** start SELECTED EXTRACT **

Added ldrf/ to compilation and fixed bugs there.

Author: anlun

Makefile

@@ -1,5 +1,5 @@
 COQMODULE    := imm 
-COQTHEORIES  := src/basic/*.v src/imm/*.v src/hardware/*.v src/rc11/*.v src/c11/*.v src/jsmm/*.v src/ocamlmm/*.v src/traversal/*.v src/travorder/*.v src/simhelpers/*.v
+COQTHEORIES  := src/basic/*.v src/imm/*.v src/hardware/*.v src/rc11/*.v src/c11/*.v src/jsmm/*.v src/ocamlmm/*.v src/traversal/*.v src/travorder/*.v src/simhelpers/*.v src/ldrf/*.v
 
 .PHONY: all theories clean tounicode
 

src/ldrf/LDRF_Fsc.v

@@ -108,7 +108,7 @@ Hypothesis WATF2: W ∩₁ AT ⊆₁ dom_rel (immediate sb ⨾ ⦗F ∩₁ Sc⦘
 
 Lemma mode_split (S: actid -> Prop) (HASLOC: forall x, S x -> exists l, loc x = Some l):
   S ≡₁ (S ∩₁ NA) ∪₁ (S ∩₁ AT).

** end SELECTED EXTRACT **
** start INFORMATION SUPPLIED **

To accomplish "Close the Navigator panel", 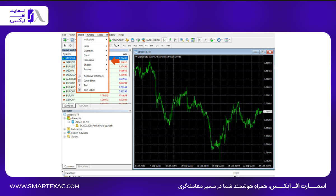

** end INFORMATION SUPPLIED **

Please write out the commit above again, starting with "src/ldrf/LDRF_Fsc.v" and going on through "NA) ∪₁ (S ∩₁ AT).", and change "mode_split" to "mode_partition".

src/ldrf/LDRF_Fsc.v

@@ -108,7 +108,7 @@ Hypothesis WATF2: W ∩₁ AT ⊆₁ dom_rel (immediate sb ⨾ ⦗F ∩₁ Sc⦘
 
 Lemma mode_partition (S: actid -> Prop) (HASLOC: forall x, S x -> exists l, loc x = Some l):
   S ≡₁ (S ∩₁ NA) ∪₁ (S ∩₁ AT).